# Where is your farm?



## wildseed

What part of the world are you in and what do you do? I am in the U.K but looking maybe to go to a warmer climate and where there are Agrarian Subsidies to spark something up. I am not sure what line of farming I want to go into yet so thought I would take a loom at what others are doing.







My Grandad used to have a Pig Farm but I don't think it's my cup of tea.


----------



## timok

20 acres at home place and 2 10 acre pieces we care for and pasture 
Location Southern Oklahoma USA 100 miles north of Dallas Tx 100 miles south of Oklahoma City Ok
Take Care Tim


----------



## downtownjr

This year I have 40 acres rented west of Indy...21 acres of hay ground rented NC part of the state and 17 acres custom work...down from last years 110 acres of rented hay ground and custom work, but I went back to school for my MBA, so I had to pull back. Putting the 40 in soybeans this year west of Indy...cannot do that much hay and need to reseed the 40 and give a year off from grasses/legumes...was not the mix I wanted anyway The ultimate goal is to teach in the winter/early spring at community colleges and night school so I can farm all spring and summer. Gotta dream.


----------



## OkhayBallr

Tim, you know W.A. McClain?


----------



## mlappin

North Liberty, Indiana here. About 30 miles south of Notre Dame and around a 130 miles due north of Indianapolis.

1200 acres of rowcrops, working on getting 200 acres of hay into production as well one of these days. Took some out last spring, planted a bit as well and planting more this spring.


----------



## haybaler101

Knox and Sullivan Counties in southwest Indiana. 40 miles south of Terre Haute or 70 miles north of Evansville. 800 total acres owned and rented with about half in hay production.


----------



## kfarm_EC_IL

30 miles west of Terre Haute Ind south of I-70 Martinsville Ill. Clark co. averaging 350-400 ac of our hay and custom work. We have 600 ac of row crops and raise cattle.


----------



## Heyhay..eh

I'm on the Canadian Prairies so your first condition is shot. It's colder than a witch's heart here in the winter and the mosquitoes will ruin tea time in the summer.

Hope you find your warm spot!

Take care


----------



## timok

Okhayballr. I know of some McClains but can't place W.A. Where is he from and what does he do. 
Take care Tim


----------



## Rider61

Sussex County, NJ. Nice to see how spread out the posters here are!


----------



## Creekside Quarters

Eastern Shore of Maryland in Worcester County. Located between Snow Hill and Pocomoke. Have 120 acres, 30 in orchard grass/red clover hay, 10 in CREP, and about 80 in woods. We have 3 quarter horses, 2 jersey steers, 2 Chesapeake Bay Retrievers, and a basset hound.


----------



## ultimatefarmer

In Australia here in the south were it's a bit cooler with great ground. Farm broken up in 3 blocks alltogether 550 acres, farming hay, grain, sheep & superfine wool


----------



## CATTLEMAN

Northern Illinois here, about 70 miles SW of Chicago. We have about 120-160 acres in hay production, and run about 35 head of SimAngus cows. I work full time selling trailers; but I have a GREAT wife, whom does most all of the cutting/raking and clearing bales off of the field. Most all of our customers are horse folks.

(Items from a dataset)
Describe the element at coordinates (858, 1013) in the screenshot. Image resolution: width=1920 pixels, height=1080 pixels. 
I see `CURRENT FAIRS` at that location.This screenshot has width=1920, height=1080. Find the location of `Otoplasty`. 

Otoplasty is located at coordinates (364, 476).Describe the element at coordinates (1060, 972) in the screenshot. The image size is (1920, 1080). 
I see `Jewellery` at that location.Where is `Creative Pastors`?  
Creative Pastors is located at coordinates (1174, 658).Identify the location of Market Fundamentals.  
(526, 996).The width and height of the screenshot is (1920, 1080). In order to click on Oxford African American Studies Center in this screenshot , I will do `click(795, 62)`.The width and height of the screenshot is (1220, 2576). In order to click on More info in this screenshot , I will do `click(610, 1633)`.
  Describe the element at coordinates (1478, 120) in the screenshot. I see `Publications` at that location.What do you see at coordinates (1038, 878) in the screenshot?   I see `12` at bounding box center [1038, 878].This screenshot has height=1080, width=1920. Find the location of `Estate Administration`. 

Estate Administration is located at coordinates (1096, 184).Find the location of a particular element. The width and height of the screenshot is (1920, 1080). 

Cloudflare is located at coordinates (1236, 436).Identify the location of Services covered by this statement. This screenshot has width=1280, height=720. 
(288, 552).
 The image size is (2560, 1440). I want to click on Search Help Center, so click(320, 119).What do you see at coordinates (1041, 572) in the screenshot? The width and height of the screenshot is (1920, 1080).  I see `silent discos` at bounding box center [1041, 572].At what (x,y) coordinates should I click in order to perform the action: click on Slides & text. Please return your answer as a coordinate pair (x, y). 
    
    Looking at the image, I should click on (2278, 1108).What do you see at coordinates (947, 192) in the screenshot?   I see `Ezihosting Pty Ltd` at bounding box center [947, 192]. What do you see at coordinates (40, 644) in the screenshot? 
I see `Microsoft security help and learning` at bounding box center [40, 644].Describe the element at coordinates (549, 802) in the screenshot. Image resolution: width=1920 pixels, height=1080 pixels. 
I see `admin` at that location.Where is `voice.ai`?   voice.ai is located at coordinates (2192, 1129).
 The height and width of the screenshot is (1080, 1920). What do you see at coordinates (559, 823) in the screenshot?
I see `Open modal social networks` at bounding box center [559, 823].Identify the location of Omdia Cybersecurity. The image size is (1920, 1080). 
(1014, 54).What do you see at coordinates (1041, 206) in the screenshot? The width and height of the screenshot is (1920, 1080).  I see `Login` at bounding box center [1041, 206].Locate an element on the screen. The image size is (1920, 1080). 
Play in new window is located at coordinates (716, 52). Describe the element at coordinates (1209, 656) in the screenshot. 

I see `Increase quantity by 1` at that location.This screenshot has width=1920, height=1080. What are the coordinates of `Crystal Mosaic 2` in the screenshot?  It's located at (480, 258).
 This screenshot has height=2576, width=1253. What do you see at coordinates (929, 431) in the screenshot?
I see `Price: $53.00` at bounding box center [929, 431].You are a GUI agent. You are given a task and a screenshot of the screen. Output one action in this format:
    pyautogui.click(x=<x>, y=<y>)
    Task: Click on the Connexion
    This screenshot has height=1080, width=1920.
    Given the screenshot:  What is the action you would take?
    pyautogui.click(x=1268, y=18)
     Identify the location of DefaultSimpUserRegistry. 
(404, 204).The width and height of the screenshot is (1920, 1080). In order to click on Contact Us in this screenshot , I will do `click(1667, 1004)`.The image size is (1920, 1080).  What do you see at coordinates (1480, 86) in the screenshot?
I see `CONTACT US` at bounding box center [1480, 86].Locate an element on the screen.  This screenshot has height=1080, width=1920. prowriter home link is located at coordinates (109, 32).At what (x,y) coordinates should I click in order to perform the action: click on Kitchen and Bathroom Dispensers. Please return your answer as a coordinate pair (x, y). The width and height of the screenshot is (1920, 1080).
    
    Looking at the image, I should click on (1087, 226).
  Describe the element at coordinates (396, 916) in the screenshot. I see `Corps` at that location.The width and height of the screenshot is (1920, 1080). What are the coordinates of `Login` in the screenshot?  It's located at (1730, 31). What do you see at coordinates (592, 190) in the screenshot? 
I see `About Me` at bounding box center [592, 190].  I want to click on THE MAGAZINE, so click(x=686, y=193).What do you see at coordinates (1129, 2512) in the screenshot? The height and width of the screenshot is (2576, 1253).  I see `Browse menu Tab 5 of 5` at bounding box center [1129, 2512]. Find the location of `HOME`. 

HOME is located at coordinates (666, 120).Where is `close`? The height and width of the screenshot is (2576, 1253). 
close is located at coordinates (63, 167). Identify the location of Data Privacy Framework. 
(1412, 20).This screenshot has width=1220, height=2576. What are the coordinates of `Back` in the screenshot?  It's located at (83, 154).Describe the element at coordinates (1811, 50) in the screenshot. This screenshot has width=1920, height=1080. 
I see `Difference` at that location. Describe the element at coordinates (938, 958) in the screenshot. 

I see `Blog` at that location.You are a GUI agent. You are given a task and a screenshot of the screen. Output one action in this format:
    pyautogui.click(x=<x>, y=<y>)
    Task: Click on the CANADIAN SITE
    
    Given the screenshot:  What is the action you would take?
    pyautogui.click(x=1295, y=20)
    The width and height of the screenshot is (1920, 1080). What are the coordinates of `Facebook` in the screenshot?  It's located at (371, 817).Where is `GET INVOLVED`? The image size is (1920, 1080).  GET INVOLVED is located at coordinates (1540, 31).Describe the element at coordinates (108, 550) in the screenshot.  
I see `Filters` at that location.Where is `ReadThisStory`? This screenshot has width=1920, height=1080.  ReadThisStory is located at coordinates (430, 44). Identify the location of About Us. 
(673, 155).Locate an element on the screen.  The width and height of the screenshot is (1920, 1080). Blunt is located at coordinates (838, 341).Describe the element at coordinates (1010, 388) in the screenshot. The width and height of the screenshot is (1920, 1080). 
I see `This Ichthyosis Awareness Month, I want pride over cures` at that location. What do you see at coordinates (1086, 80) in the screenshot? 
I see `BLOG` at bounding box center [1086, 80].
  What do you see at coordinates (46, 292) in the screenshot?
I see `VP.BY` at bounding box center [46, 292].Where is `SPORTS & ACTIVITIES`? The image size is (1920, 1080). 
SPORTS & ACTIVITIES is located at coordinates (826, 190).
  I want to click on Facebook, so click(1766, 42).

To do: In the farm-location thread, list every kind of animal that Creekside Quarters says they have, with the number of each. This material isn't needed for the work.

Exercise result:
- 3 quarter horses
- 2 jersey steers
- 2 Chesapeake Bay Retrievers
- 1 basset hound